# small stump grinders



## ramrat (May 14, 2013)

I am looking at getting into stump grinding on the side. I have couple tree guy that do not want to mess around with small couple hundred dollar stump grinding jobs .Who makes the best walk behind for the money Blue bird, dosko ? What do you guys think? I plan on paying cash for the grinder. Thanks


----------



## Mowingman (May 15, 2013)

I started out 10 years ago, just like you plan to start now. Part time, doing stumps for a friend who owns a tree service, but who does not want to fool with stumps.
Don't waste your money on one of those little "backbreaker", underpowered handlebar machines. Look for a good used Rayco 1625Super Jr., or similar size machine. A machine with at least a 25hp air-cooled engine is the minimum size you should consider. This size machine will handle about any job, but can be slow on big stumps. However, they are a heck of a good starter machine.
I started with a Super Jr. and made a heck of a lot of money with it. Easy to operate, and simple to maintain and repair.
Jeff


----------



## GIjim (May 15, 2013)

I run a powertek 20hp self propelled.

Here's another thread talking about it:

http://www.arboristsite.com/commercial-tree-care-climbing/37357.htm


----------



## CalTreeEquip (May 17, 2013)

Vermeer SC252. You can get a good used one for anything from $4000 to $8000.


----------



## ramrat (May 19, 2013)

I am just looking for a small machine . That I can use to get my feet wet in the stump grinding business . If it works out I will buy a bigger machine. .


----------



## CalTreeEquip (May 20, 2013)

The 252 is a small machine. Anything smaller isn't worth the time or effort.
Would you start a tree service with a 12" electric chain saw?? I think not.


----------



## Btatar (May 22, 2013)

I agree get at least a 25 horse. Don't be nervous about spending the money, if you take good care of it you will sell it for more when you upgrade.


----------



## GarethVW (May 22, 2013)

I would agree with the others that say don't get anything smaller than a 25 hp stump grinder. They are a joke. But you don't have to believe us go rent one of each and see for yourself. I would say they are the difference between making $20 and $65+ per hour. ( I am guessing here I have only run larger 60hp grinders But I have watched vids on youtube.)


----------



## howel07264 (May 22, 2013)

ramrat said:


> I am just looking for a small machine . That I can use to get my feet wet in the stump grinding business . If it works out I will buy a bigger machine. .

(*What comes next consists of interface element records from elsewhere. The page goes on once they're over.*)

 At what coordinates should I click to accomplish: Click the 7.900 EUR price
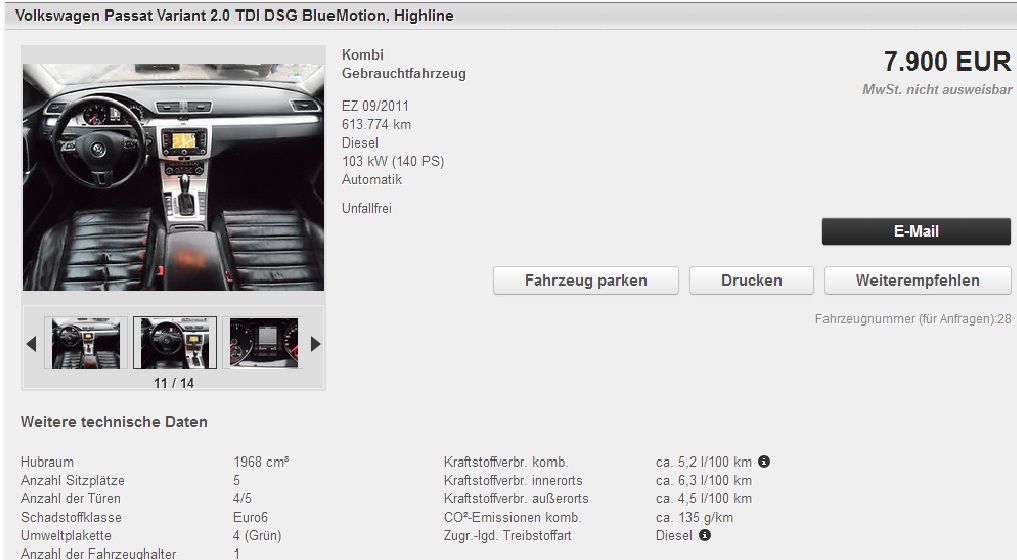(947, 62)
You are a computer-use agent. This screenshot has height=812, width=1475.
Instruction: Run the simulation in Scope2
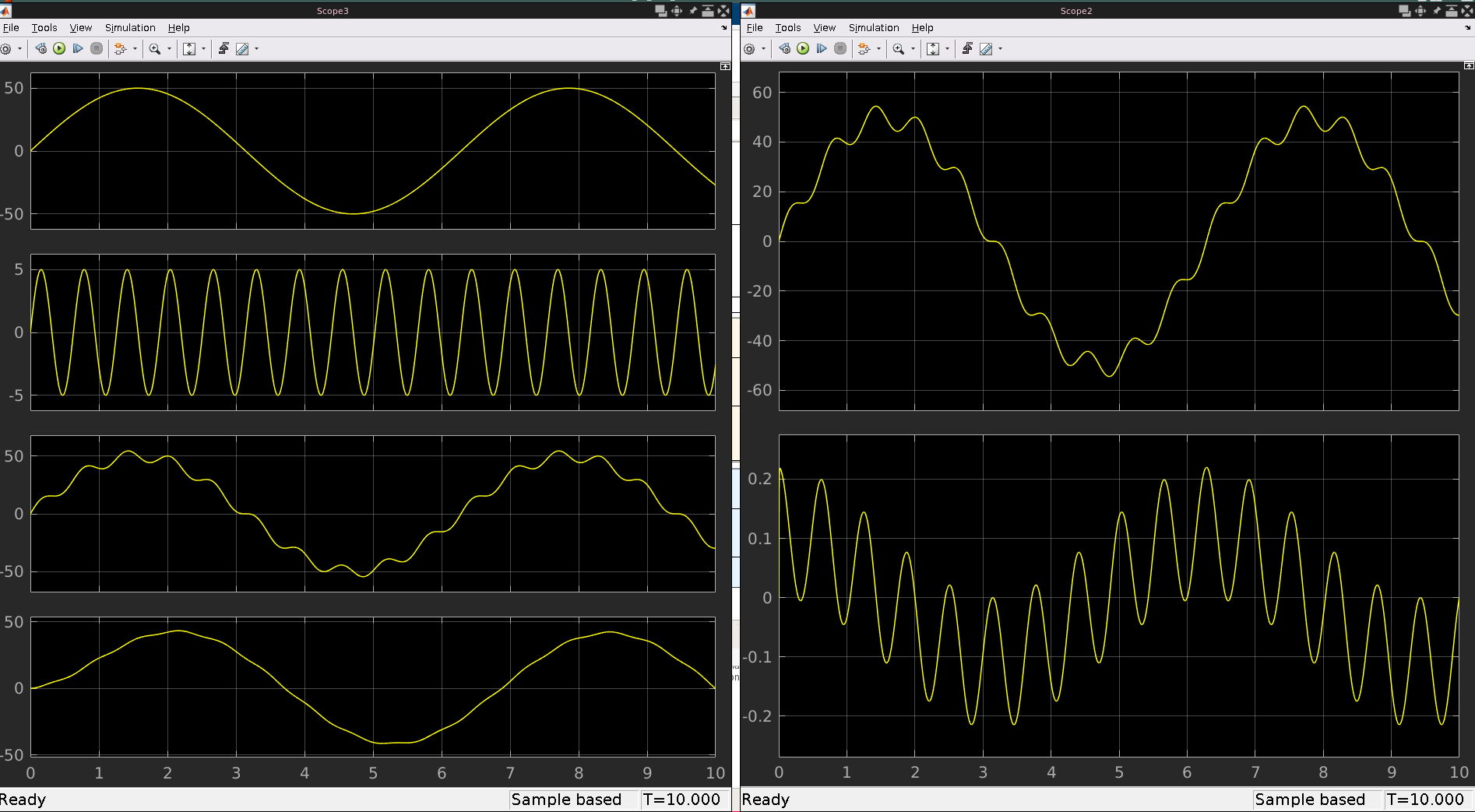802,48
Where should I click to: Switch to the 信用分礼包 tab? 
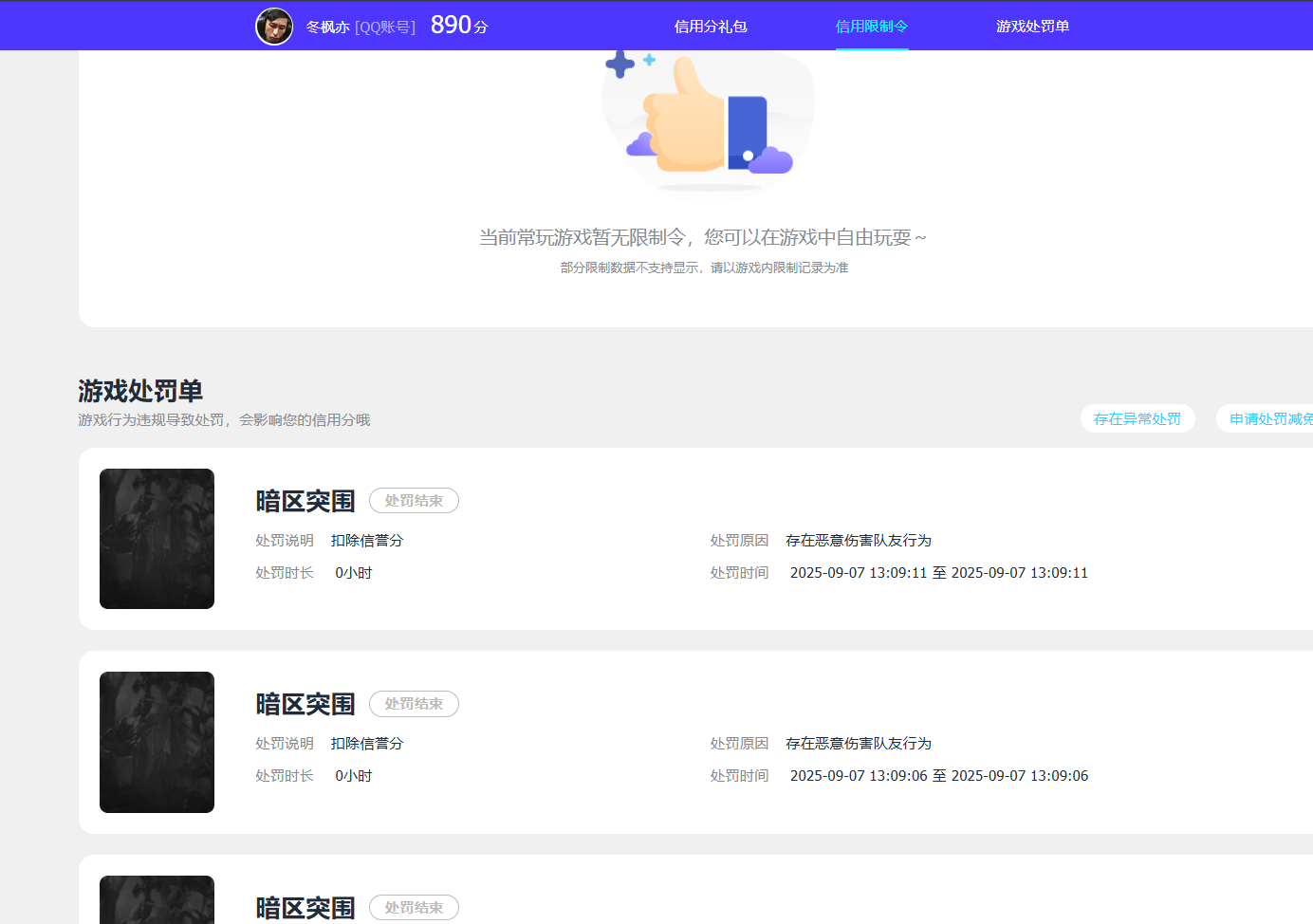pos(710,27)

If your willing to put up with the back aches, blisters and working a handlebar grinder all day for very little money I say go for it. Otherwise take the advice of the many that have posted and go with a MINIMUM 25 hp all hydraulic self propelled. You can literally spend all day on a 3' stump.


----------



## howel07264 (May 22, 2013)

CalTreeEquip said:


> The 252 is a small machine. Anything smaller isn't worth the time or effort.
> Would you start a tree service with a 12" electric chain saw?? I think not.

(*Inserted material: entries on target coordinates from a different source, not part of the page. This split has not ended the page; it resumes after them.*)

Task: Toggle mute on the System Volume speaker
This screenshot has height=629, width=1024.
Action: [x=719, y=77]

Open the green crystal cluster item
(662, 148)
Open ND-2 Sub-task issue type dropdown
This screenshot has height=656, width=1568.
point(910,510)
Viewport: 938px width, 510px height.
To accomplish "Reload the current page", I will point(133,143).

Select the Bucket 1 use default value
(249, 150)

Good advice. I love the analogy of a 12" electric chainsaw.


----------



## MSgtBob66 (May 22, 2013)

*Go with the 25+ HP*

I started with a 20 HP levco, it beat me up. Then I found a Rayco Super Jr for a steal and never looked back.

Rent a small walk behind, and then try a Rayco 1625 Super Jr or Vermeer SC252. Let us know what you decide.

Good Luck!

Bob


----------



## CalTreeEquip (May 22, 2013)

Levco, what a design that was! I wonder how many of those things they made.


----------



## NCgrinder (May 28, 2013)

At age 53,back in 2003 I bought a Vermeer 252 , just to do some stumps on my property.. and I then I advertised ,just to have something to do on Saturdays...That caught on and now at age 71, its 13 years later and I have just about as much work as I care to do...However ,I still have the same original 252..It's a great "niche" machine... It's great for stumps in tight ,restricted areas,etc... I don't take on the giant stumps,and stick to the size it's designed for...Maintain it religiously...Might just do the 38 Briggs conversion if the 25 Kohler EVER conks out...Old hotrodders are never satisfied !!
Just my $0.02 worth of advice
Good luck on your venture
Stan


----------



## TimberMcPherson (May 29, 2013)

If your after a smaller machine the dosko is probably as rugged as they get. Tough and simple, they are probably a good first step. mines made me at least 10k over the years. Hard work but we are arborists ffs.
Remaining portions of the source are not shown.